Admiro a Lydia Valentín. Quienes siguen este blog saben que ya me he manifestado al respecto en otras ocasiones. Me gusta esta leonesa por su forma de entender el deporte de la halterofilia, bien sacrificado por cierto, y por su filosofía de la vida misma. Lydia acaba de conquistar el oro en los mundiales de Anaheim (EE.UU.), en la categoría de 75 kilos, en las modalidades de arrancada, dos tiempos y total olímpica, y creo que, por fin, el deporte ha hecho justicia con ella. En primer lugar, y sobre todo, porque es la mejor.

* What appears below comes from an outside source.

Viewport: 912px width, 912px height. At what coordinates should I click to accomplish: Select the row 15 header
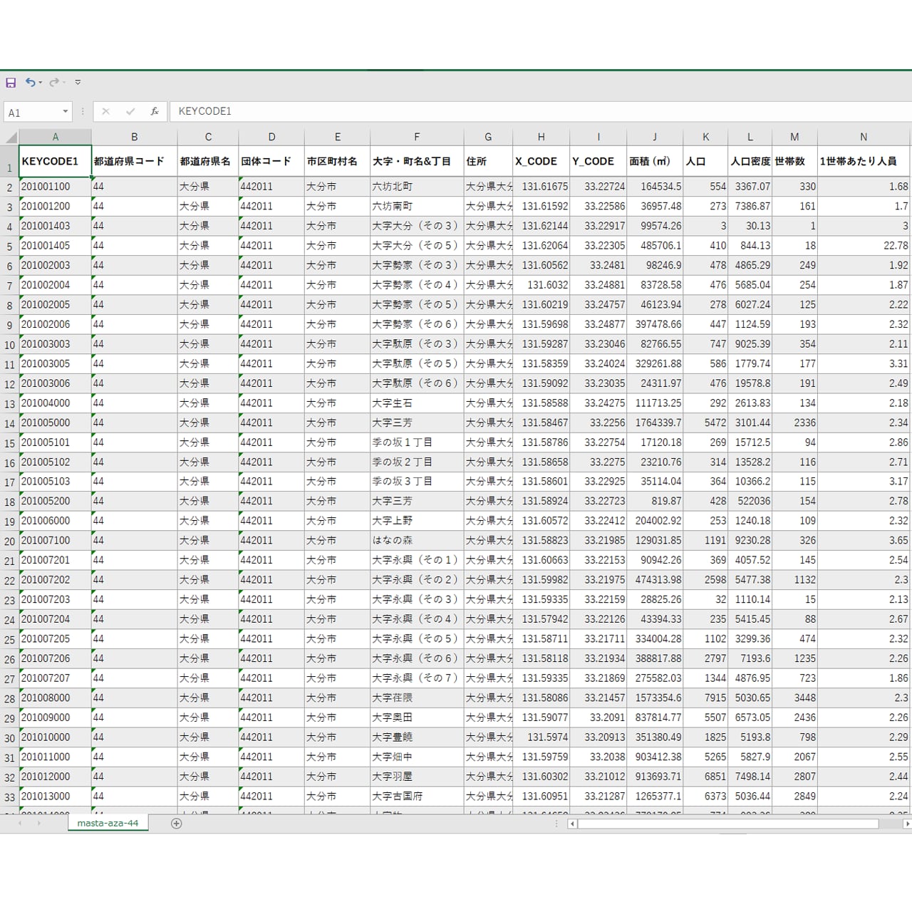coord(9,443)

Se une así, además, a ese club tan selecto de deportistas españoles que han conquistado la triple corona: Juegos Olímpicos, campeonatos Mundiales y campeonatos de Europa. Los elegidos son 22 en total, entre hombres y mujeres, y en todas las modalidades deportivas (aunque la mayoría de ellas están vinculadas con el agua). En ese grupo de campeones podemos encontrar nombres históricos del ‘milagro’ deportivo español como los de José Luis Doreste (el primero en conseguir los tres títulos) o Theresa Zabell, ambos en la vela, que es el deporte que más aporta a la lista. En piragüismo sobresalen los de Saúl Craviotto o Marcus Walz; y en la piscina, recuerdo a David López Zubero o a nuestra admirada Mireia Belmonte. En los tatamis de Judo también quedaron inscritos con letras de oro los nombres de Miriam Blasco, Isabel Fernández o Joel González, por idéntico mérito. Sin olvidarnos, por supuesto de nuestra gran Carolina Marín en badmington. Aunque hay más.